BACKGROUND: The European Organization for Research and Treatment of Cancer (EORTC) risk scores are not validated in an independent patient population. Molecular grade (mG) based on fibroblast growth factor receptor 3 (FGFR3) gene mutation status and MIB-1 expression was proposed as an alternative to pathologic grade in bladder cancer (BCa) [1]. OBJECTIVE: To validate the EORTC risk score and to determine its relation to mG in a series with long-term follow-up as well as to determine reproducibility of pathologic grade and mG. DESIGN, SETTING, AND PARTICIPANTS: In this multicenter study, we included 230 patients with primary non-muscle-invasive BCa (NMIBC). MEASUREMENTS: Four uropathologists reviewed the slides. FGFR3 mutation status was examined by two assays. MIB-1 was assessed by immunohistochemistry. The EORTC risk scores for recurrence and progression were determined. Multivariable analyses were used to find prognostic factors. RESULTS AND LIMITATIONS: Median follow-up was 8.62 yr (interquartile range: 6.6-11.8). FGFR3 mutations were significantly related to favorable disease parameters, whereas altered MIB-1 was frequently seen with pT1, high grade, and high EORTC risk scores. EORTC risk scores were significant in multivariable analyses for recurrence and progression. In multivariable analyses for progression and disease-specific survival, the mG had independent significance. The addition of mG to the multivariable model for progression increased the predictive accuracy from 74.9% to 81.7% (p<0.001; Mantel-Haenszel test). The mG (89%) was more reproducible than the pathologic grade (41-74%). CONCLUSIONS: We validated the EORTC risk scores for primary NMIBC in a clinical and biomarker setting. Next to EORTC risk score, mG proved highly reproducible and predictive. Our long-term results justify an independent prospective analysis of mG and EORTC risk scores.

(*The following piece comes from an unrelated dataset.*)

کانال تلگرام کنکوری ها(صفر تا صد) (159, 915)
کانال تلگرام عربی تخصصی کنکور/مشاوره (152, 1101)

Frequent FGFR3 mutations in urothelial papilloma.

Activating point mutations in the FGFR3 gene occur frequently in low-grade and low-stage bladder carcinomas, whereas they are rare in high-grade carcinomas. This study investigates the incidence of FGFR3 mutations in 12 urothelial papillomas and 79 pTaG1 tumours which were regraded according to the 1998 WHO/ISUP classification system, resulting in 62 papillary urothelial neoplasms of low malignant potential (PUNs-LMP) and 17 low-grade papillary urothelial carcinomas (LG-PUCs). FGFR3 mutation analysis of 21 ovarian Brenner tumours was also performed. Seventy-seven cases were detected with a mutation in the FGFR3 gene. The mutations were exclusively found in bladder neoplasms. In urothelial papilloma, generally considered a benign lesion, 9/12 (75%) mutations were found. This report is the first to describe a genetic defect in urothelial papilloma. A comparable percentage of mutations was found in PUNs-LMP (85%) and LG-PUCs (88%). No mutations were found in matched normal DNA from bladder tumour patients. The mean follow-up was 5.78 years (range 0.21-17.60 years). Five patients developed high-grade papillary urothelial carcinoma from 2.5 to 12 years after first diagnosis. Two patients died of bladder cancer. The mean number of recurrences (recurrence rate) per year was 0.03, 0.21, and 0.46, respectively, for papilloma, PUN-LMP, and LG-PUC. Urothelial papilloma is a rare lesion with a benign natural behaviour compared with PUN-LMP and LG-PUC of the bladder, but from a molecular perspective, papillomas should be classified together with all well-differentiated urothelial neoplasms.